(Collection entries)
╔══

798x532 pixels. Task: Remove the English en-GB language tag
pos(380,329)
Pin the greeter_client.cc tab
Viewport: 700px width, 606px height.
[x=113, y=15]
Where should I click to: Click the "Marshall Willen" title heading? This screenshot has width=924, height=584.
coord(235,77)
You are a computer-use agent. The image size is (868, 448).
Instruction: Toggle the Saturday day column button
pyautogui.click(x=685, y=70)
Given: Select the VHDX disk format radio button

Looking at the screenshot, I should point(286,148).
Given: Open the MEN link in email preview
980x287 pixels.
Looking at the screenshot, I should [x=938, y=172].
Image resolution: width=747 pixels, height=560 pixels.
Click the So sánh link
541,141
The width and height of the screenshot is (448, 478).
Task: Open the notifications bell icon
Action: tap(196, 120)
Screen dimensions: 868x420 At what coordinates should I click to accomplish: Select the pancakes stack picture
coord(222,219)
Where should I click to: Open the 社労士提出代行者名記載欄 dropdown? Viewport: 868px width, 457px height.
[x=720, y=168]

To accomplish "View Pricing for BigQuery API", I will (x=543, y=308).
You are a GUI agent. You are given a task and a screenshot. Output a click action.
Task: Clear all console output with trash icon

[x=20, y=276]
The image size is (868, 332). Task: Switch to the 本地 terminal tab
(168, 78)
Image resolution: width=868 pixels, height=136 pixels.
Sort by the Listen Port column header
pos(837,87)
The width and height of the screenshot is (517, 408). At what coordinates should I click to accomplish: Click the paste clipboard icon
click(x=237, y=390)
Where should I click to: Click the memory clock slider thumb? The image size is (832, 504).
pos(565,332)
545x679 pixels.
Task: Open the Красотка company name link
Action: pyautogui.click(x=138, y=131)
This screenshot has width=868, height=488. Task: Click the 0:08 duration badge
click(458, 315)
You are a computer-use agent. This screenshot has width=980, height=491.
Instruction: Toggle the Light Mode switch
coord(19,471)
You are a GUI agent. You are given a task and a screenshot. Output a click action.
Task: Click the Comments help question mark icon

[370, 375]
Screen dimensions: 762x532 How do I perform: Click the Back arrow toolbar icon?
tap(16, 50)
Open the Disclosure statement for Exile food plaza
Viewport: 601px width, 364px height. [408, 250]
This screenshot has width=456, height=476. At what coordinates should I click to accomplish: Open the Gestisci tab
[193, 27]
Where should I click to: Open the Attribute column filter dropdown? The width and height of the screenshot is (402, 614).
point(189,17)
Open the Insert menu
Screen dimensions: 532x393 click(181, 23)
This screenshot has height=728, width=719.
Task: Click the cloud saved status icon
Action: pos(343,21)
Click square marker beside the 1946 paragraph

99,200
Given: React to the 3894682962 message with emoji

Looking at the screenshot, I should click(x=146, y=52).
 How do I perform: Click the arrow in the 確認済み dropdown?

╚══

**Problem statement:** Reproduce every entry exactly, with nothing added or dropped.

**Completed task:**
798x532 pixels. Task: Remove the English en-GB language tag
pos(380,329)
Pin the greeter_client.cc tab
Viewport: 700px width, 606px height.
[x=113, y=15]
Where should I click to: Click the "Marshall Willen" title heading? This screenshot has width=924, height=584.
coord(235,77)
You are a computer-use agent. The image size is (868, 448).
Instruction: Toggle the Saturday day column button
pyautogui.click(x=685, y=70)
Given: Select the VHDX disk format radio button

Looking at the screenshot, I should point(286,148).
Given: Open the MEN link in email preview
980x287 pixels.
Looking at the screenshot, I should [x=938, y=172].
Image resolution: width=747 pixels, height=560 pixels.
Click the So sánh link
541,141
The width and height of the screenshot is (448, 478).
Task: Open the notifications bell icon
Action: tap(196, 120)
Screen dimensions: 868x420 At what coordinates should I click to accomplish: Select the pancakes stack picture
coord(222,219)
Where should I click to: Open the 社労士提出代行者名記載欄 dropdown? Viewport: 868px width, 457px height.
[x=720, y=168]

To accomplish "View Pricing for BigQuery API", I will (x=543, y=308).
You are a GUI agent. You are given a task and a screenshot. Output a click action.
Task: Clear all console output with trash icon

[x=20, y=276]
The image size is (868, 332). Task: Switch to the 本地 terminal tab
(168, 78)
Image resolution: width=868 pixels, height=136 pixels.
Sort by the Listen Port column header
pos(837,87)
The width and height of the screenshot is (517, 408). At what coordinates should I click to accomplish: Click the paste clipboard icon
click(x=237, y=390)
Where should I click to: Click the memory clock slider thumb? The image size is (832, 504).
pos(565,332)
545x679 pixels.
Task: Open the Красотка company name link
Action: pyautogui.click(x=138, y=131)
This screenshot has width=868, height=488. Task: Click the 0:08 duration badge
click(458, 315)
You are a computer-use agent. This screenshot has width=980, height=491.
Instruction: Toggle the Light Mode switch
coord(19,471)
You are a GUI agent. You are given a task and a screenshot. Output a click action.
Task: Click the Comments help question mark icon

[370, 375]
Screen dimensions: 762x532 How do I perform: Click the Back arrow toolbar icon?
tap(16, 50)
Open the Disclosure statement for Exile food plaza
Viewport: 601px width, 364px height. [408, 250]
This screenshot has width=456, height=476. At what coordinates should I click to accomplish: Open the Gestisci tab
[193, 27]
Where should I click to: Open the Attribute column filter dropdown? The width and height of the screenshot is (402, 614).
point(189,17)
Open the Insert menu
Screen dimensions: 532x393 click(181, 23)
This screenshot has height=728, width=719.
Task: Click the cloud saved status icon
Action: pos(343,21)
Click square marker beside the 1946 paragraph

99,200
Given: React to the 3894682962 message with emoji

Looking at the screenshot, I should click(x=146, y=52).
 How do I perform: Click the arrow in the 確認済み dropdown?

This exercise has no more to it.